Volumes also support the use of volume drivers, which allow you to store your data on remote hosts or cloud providers, among other possibilities.
Bind mounts may be stored anywhere on the host system. They may even be important system files or directories. Non-Docker processes on the Docker host or a Docker container can modify them at any time.

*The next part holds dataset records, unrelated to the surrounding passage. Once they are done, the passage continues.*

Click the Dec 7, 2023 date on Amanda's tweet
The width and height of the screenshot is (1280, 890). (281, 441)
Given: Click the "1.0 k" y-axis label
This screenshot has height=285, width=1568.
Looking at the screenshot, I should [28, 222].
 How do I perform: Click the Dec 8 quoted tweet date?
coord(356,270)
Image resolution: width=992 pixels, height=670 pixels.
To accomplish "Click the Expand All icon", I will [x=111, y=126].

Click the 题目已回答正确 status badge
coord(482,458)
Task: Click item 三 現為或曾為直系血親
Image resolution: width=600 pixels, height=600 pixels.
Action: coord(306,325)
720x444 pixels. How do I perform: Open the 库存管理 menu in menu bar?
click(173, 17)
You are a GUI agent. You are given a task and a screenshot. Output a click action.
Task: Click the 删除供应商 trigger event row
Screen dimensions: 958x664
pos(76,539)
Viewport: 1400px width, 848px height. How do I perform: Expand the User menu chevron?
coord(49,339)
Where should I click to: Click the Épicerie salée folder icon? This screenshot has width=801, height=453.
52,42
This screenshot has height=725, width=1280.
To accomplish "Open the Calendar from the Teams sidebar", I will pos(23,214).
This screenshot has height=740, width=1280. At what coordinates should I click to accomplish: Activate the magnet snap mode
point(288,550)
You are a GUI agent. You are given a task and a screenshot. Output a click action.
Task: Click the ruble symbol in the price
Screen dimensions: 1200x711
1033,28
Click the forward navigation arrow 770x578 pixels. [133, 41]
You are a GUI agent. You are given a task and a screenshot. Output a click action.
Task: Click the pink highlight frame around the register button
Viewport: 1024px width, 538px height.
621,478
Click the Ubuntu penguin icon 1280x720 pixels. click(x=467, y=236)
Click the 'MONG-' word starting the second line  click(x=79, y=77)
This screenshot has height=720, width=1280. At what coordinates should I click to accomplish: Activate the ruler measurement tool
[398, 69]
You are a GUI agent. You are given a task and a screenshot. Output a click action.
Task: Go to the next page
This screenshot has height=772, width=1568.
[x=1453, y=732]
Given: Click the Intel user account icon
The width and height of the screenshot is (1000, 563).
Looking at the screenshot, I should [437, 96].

Available since the early days of Docker. Bind mounts have limited functionality compared to volumes. When you use a bind mount, a file or directory on the host machine is mounted into a container. The file or directory is referenced by its full path on the host machine. The file or directory does not need to exist on the Docker host already. It is created on demand if it does not yet exist. Bind mounts are very performant, but they rely on the host machine’s filesystem having a specific directory structure available. If you are developing new Docker applications, consider using named volumes instead. You can’t use Docker CLI commands to directly manage bind mounts.
One side effect of using bind mounts, for better or for worse, is that you can change the host filesystem via processes running in a container, including creating, modifying, or deleting important system files or directories. This is a powerful ability which can have security implications, including impacting non-Docker processes on the host system.
tmpfs mounts are stored in the host system’s memory only, and are never written to the host system’s filesystem.
A tmpfs mount is not persisted on disk, either on the Docker host or within a container. It can be used by a container during the lifetime of the container, to store non-persistent state or sensitive information. For instance, internally, swarm services use tmpfs mounts to mount secrets into a service’s containers.
If you need to specify volume driver options, you must use --mount.
-v or --volume: Consists of three fields, separated by colon characters (:). The fields must be in the correct order, and the meaning of each field is not immediately obvious.
o In the case of named volumes, the first field is the name of the volume, and is unique on a given host machine. For anonymous volumes, the first field is omitted.
o The second field is the path where the file or directory will be mounted in the container.
o The third field is optional, and is a comma-separated list of options, such as ro. These options are discussed below.
• --mount: Consists of multiple key-value pairs, separated by commas and each consisting of a = tuple. The --mount syntax is more verbose than -v or --volume, but the order of the keys is not significant, and the value of the flag is easier to understand.
o The type of the mount, which can be bind, volume, or tmpfs. This topic discusses volumes, so the type will always be volume.
o The source of the mount. For named volumes, this is the name of the volume. For anonymous volumes, this field is omitted. May be specified as source or src.
o The destination takes as its value the path where the file or directory will be mounted in the container. May be specified as destination, dst, or target.
o The readonly option, if present, causes the bind mount to be mounted into the container as read-only.
o The volume-opt option, which can be specified more than once, takes a key-value pair consisting of the option name and its value.